-- start DATASET ROWS --
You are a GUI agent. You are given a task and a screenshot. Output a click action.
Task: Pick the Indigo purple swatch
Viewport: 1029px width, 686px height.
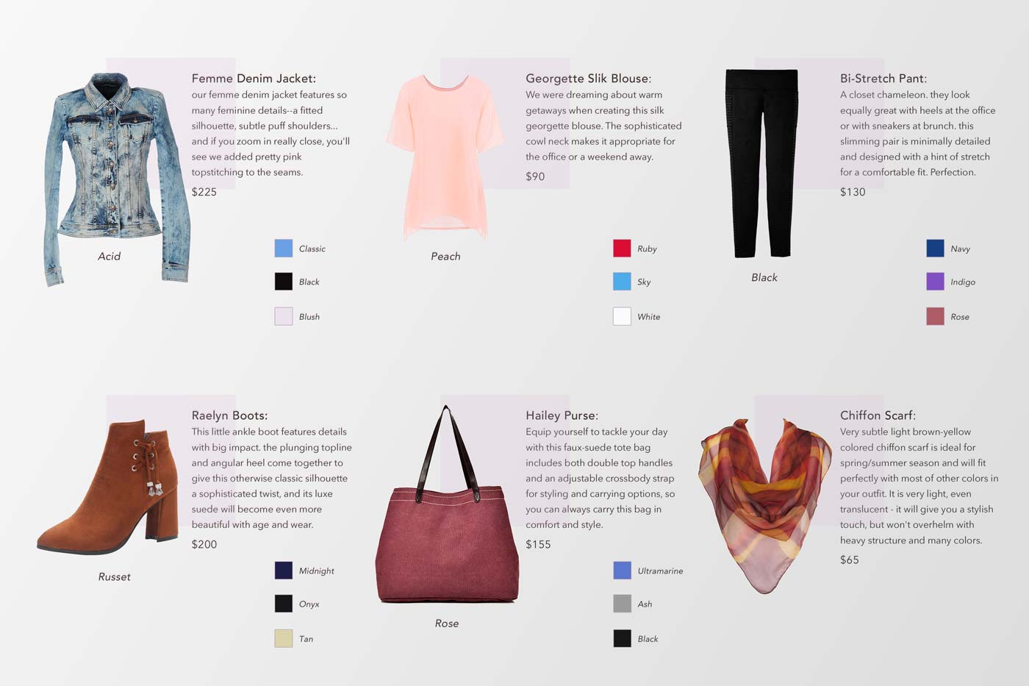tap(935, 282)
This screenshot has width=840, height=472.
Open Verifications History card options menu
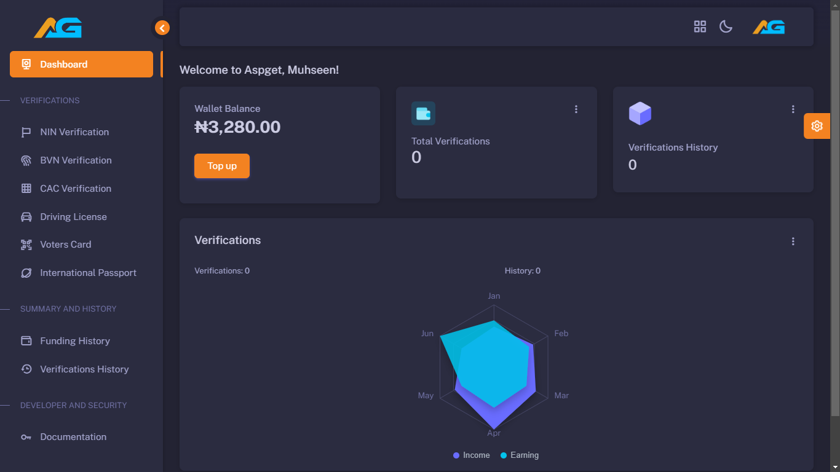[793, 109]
-- end DATASET ROWS --
» **GIVEN EXERCISE**
Rewrite the items above, replacing "screenshot" with "screen capture" and changing nothing else. Leave out the pictures.

» **COMPLETED TASK**
You are a GUI agent. You are given a task and a screen capture. Output a click action.
Task: Pick the Indigo purple swatch
Viewport: 1029px width, 686px height.
tap(935, 282)
This screen capture has width=840, height=472.
Open Verifications History card options menu
[793, 109]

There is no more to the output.